ATHENS (Reuters) - Greece's leftist government will clinch its first big privatisation deal when German airport operator Fraport (>> Fraport AG Frankfurt Airport Srvs Wrldwd) signs a 1.2 billion euro (£872.3 million) deal this month to lease and manage 14 provincial airports, the head of the country's privatisation fund said on Tuesday.

The deal, under negotiation before the leftist Syriza party won a general election in January and froze asset sales, will be the first major transaction completed under Prime Minister Alexis Tsipras.
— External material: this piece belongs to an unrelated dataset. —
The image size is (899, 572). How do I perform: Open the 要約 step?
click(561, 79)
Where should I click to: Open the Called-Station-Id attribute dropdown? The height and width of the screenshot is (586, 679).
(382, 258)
"We will proceed with signing the agreement with Fraport within the coming 10 days," the head of privatisation agency HRADF, Stergios Pitsiorlas, told a news conference.

He said he expected to raise 3 billion euros from selling state assets next year. That is nearly double the figure projected in the 2016 budget, but less than the 3.7 billion euro target set in the country's EU/IMF bailout programme.

Pitsiorlas said he had postponed until Dec. 21 the deadline for binding bids for a 51 percent stake in the port of Piraeus (>> Piraeus Port Authority S.A.), in which China's COSCO (>> COSCO Pacific Limited) and Denmark's A.P. Moeller Maersk (>> AP Moeller Maersk A/S) are interested.

Privatisations have been a key condition of Greece's international bailouts since 2010 but Athens has raised only about 3.5 billion euros from the programme so far versus an original target of 50 billion euros amid bureaucratic delays and lack of political will.

Pitsiorlas also said that Belgium's Fluxys (>> FLUXYS BELGIUM D) and Italy's SNAM (>> Snam SpA) had expressed interest in buying a stake in state-owned natural gas grid operator DESFA from Azerbaijan's SOCAR.

Greece agreed in 2013 to sell 66 percent of DESFA to SOCAR but the deal has been delayed due to EU antitrust concerns. Once the deal concludes, SOCAR will have to divest about 17 percent of the firm to a third party to address the EU's concerns.

TOURIST DESTINATIONS

Fraport, named preferred bidder late last year, and its Greek partner, energy firm Copelouzos, agreed to pay a lump sum of 1.2 billion euros and annual rental fees of about 23 million euros for the 40-year lease of airports in popular tourist locations, including Corfu.

Under a bailout deal accepted by Tsipras in July, Greece has to set up a new privatisation fund and use its assets to generate revenue of 50 billion euros over the lifetime of the bailout loans. Greece will use part of the proceeds to pay down its mountain debt and a quarter to boost investments.

The country has to finalise the structure and the governance of the new fund this month as part of a second set of reform milestones to qualify for 1 billion euros in bailout money.

Pitsiorlas said Greece was discussing the issue with the lenders and expected the new fund to be set up by April 2016.

Mission chiefs of the creditor institutions were in Athens on Tuesday for talks with ministers on setting up the new fund under EU supervision, as well as dealing with non-performing business loans and the public sector pay grid.